[dm-devel] mirror patches - device failure detection/race fix/deadlock fix
Jonathan E Brassow
jbrassow at redhat.com
Tue Aug 2 18:02:02 UTC 2005
On Aug 2, 2005, at 12:35 PM, Alasdair G Kergon wrote:
> On Tue, Aug 02, 2005 at 11:00:05AM -0500, Jon Brassow wrote:
>> The 'race.patch' fixes a couple race conditions that were a result of
>> the __rh_alloc() function releasing and regrabbing a lock when called.
>
> - read_unlock(&rh->hash_lock);
> - nreg = mempool_alloc(rh->region_pool, GFP_NOIO);
> + nreg = mempool_alloc(rh->region_pool, GFP_ATOMIC);
> nreg->state = rh->log->type->in_sync(rh->log, region, 1) ?
>
> So mempool_alloc is now called while holding a spinlock.
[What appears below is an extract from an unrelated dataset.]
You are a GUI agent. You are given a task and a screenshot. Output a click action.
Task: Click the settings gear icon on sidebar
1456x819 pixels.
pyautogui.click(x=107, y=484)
> With GFP_ATOMIC, what happens if it returns NULL?
That's what the mempool is all about. :) I suppose, if you were under
memory pressure long enough and the kernel never successfully reclaimed
memory, it *might* return NULL -- in which case, the kernel oops's. I
think this is so unlikely, that I would be willing to put in a BUG()
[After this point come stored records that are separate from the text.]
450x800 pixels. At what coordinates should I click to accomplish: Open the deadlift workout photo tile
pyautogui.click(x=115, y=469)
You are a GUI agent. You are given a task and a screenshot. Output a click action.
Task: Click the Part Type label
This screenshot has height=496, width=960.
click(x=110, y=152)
call if nreg is found to be NULL. BTW, the scenario is exactly the
same as if the gfp_flag was GFP_NOIO -- if the kernel can't get us
memory, it can't get us memory.
> Doesn't it need to be able to sleep to get the benefit of the mempool?
No. mempool will try to allocate memory honoring the flags you have
set (in this case GFP_ATOMIC). If unsuccessful, it will tap into the
memory reserve you have created when you did a mempool_create. So,
when there is no memory left to give us, we have 64 _regions_ left in
our repository.
Am I wrong?
>
>> The 'deadlock.patch' switches all spin_lock calls on the region_lock
>> to
>> spin_lock_irqsave. Without this patch you machine will hang.
>
> I'd prefer it if race.patch used the correct versions (with or without
> _irq).
>
Are you asking me to "combine" the patches? I can do that.